The bright switch on the bright channel reminds me of the strangle switch on a Jag - and therefore not terribly useful to me. But the one on the Normal channel is helpful, and it’s so bone-simple to operate, it’s just more about flipping it on and playing. All the pedals I’ve tried sound great through it. Green Russian, Rat, Superfuzz — check, check, check. I’m having to adjust from my usual setup to make sure my clean tone is a shade louder than my effected tone. I’m used to super high headroom amps, so I’m treating this one with a little more delicacy. Ironically, this amp’s vibe has been inspiring me to just play guitar or bass through a big wooly fuzz and that’s it.

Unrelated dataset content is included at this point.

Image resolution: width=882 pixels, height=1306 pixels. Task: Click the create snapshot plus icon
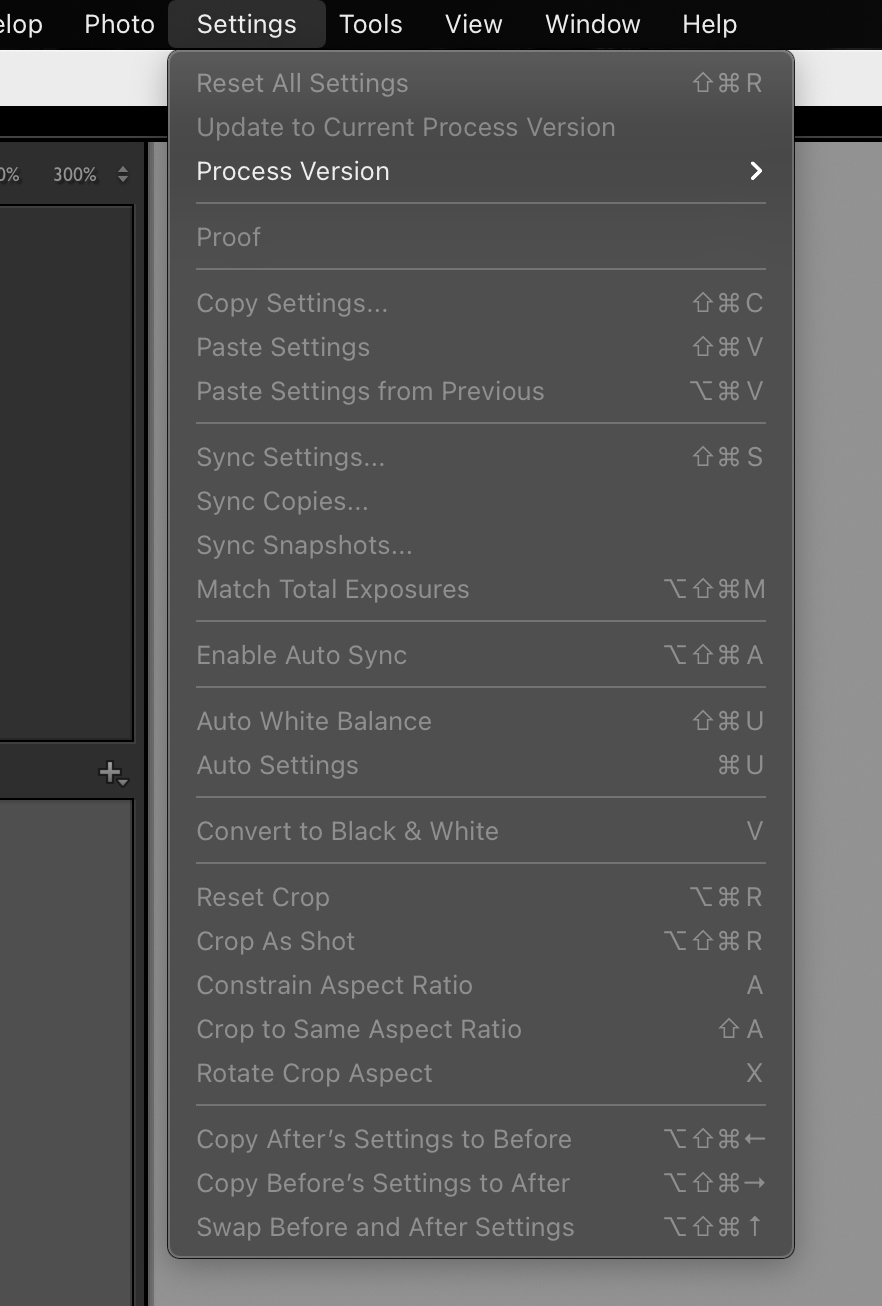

I can't stand CCR. I really can't. Music's not good or bad, but that band ain't for me. Hell of an instrumental unit, but Fogerty's grunting, flannel-clad, tryin-to-be-authentic shtick is proto-Nickelback to me and I can't go anywhere near them. So chasing THAT sound, with his fancier trem-and-fuzz-and-reverb model of these heads, is anathema to what I'm aiming for. I'm not gonna tell you that a Kustom is the greatest American amp since Fender, but I'll tell you there's a lot more in this box than just that.

So, yeah, I’m in love. It’s not my be-all, end-all amp. But I love the personality, and I love “double duty” amps. I play in a loud garage/punk/surf/psych two-piece, so I like thick closed-back amps for extra whoompf. As a full on garage/punk machine howling through that 2x12, I think it will be top-notch. As a nice, unique, straightforward bass rig, it’s exactly the kind of thing I like. If a Kustom was good enough for Dee Dee Ramone in the early days, I’m sure it’ll do me fine playing my punk rock bass, too. And I rarely play somewhere I can't mic it, so I'm sure it'll be plenty punchy if necessary.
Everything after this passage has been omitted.